• **Data**
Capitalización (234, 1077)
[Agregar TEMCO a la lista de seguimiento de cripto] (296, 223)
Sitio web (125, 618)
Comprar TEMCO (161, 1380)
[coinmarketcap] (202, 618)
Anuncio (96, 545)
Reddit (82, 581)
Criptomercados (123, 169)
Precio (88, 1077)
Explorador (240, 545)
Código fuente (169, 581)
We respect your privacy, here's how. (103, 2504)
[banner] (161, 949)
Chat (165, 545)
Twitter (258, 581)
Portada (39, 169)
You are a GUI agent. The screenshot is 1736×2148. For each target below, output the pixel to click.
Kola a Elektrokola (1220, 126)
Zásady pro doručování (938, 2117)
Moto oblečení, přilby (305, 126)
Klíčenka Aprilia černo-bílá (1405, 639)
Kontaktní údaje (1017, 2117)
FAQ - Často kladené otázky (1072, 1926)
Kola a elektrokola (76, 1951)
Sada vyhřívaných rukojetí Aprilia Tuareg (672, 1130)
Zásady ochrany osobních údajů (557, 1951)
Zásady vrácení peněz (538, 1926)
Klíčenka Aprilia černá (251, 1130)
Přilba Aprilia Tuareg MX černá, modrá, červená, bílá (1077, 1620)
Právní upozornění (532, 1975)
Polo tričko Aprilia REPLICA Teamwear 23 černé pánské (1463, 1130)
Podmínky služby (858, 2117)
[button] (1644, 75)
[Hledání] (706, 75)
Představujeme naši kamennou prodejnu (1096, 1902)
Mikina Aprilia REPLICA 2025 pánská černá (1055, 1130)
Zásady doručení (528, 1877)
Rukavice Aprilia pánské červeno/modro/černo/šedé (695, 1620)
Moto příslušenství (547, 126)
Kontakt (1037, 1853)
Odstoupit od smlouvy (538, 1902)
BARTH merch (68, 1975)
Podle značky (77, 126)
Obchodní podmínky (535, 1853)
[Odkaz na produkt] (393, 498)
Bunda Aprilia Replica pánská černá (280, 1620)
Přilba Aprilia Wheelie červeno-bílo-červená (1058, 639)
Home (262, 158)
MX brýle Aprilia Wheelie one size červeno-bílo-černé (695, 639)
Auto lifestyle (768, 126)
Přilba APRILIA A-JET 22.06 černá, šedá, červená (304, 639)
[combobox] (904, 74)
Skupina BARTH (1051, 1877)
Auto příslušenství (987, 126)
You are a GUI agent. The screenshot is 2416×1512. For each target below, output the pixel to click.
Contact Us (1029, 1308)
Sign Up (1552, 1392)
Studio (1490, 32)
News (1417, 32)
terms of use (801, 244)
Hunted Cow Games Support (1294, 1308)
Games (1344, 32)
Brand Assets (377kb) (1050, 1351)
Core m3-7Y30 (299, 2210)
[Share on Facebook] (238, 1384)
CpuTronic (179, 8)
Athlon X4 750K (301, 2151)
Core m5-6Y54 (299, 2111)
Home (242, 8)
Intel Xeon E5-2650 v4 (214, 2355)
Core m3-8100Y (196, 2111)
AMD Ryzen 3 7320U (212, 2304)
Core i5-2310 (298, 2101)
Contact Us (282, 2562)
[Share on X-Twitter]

• **Exercise requirements**
Give an exact copy of the lines above from the line with "Bunda Aprilia Replica" up to and including the line with "You are a GUI agent. The screenshot is 2416×1512.", and leave everything else out.

• **Exercise solution**
Bunda Aprilia Replica pánská černá (280, 1620)
Přilba Aprilia Wheelie červeno-bílo-červená (1058, 639)
Home (262, 158)
MX brýle Aprilia Wheelie one size červeno-bílo-černé (695, 639)
Auto lifestyle (768, 126)
Přilba APRILIA A-JET 22.06 černá, šedá, červená (304, 639)
[combobox] (904, 74)
Skupina BARTH (1051, 1877)
Auto příslušenství (987, 126)
You are a GUI agent. The screenshot is 2416×1512. For each target below, output the pixel to click.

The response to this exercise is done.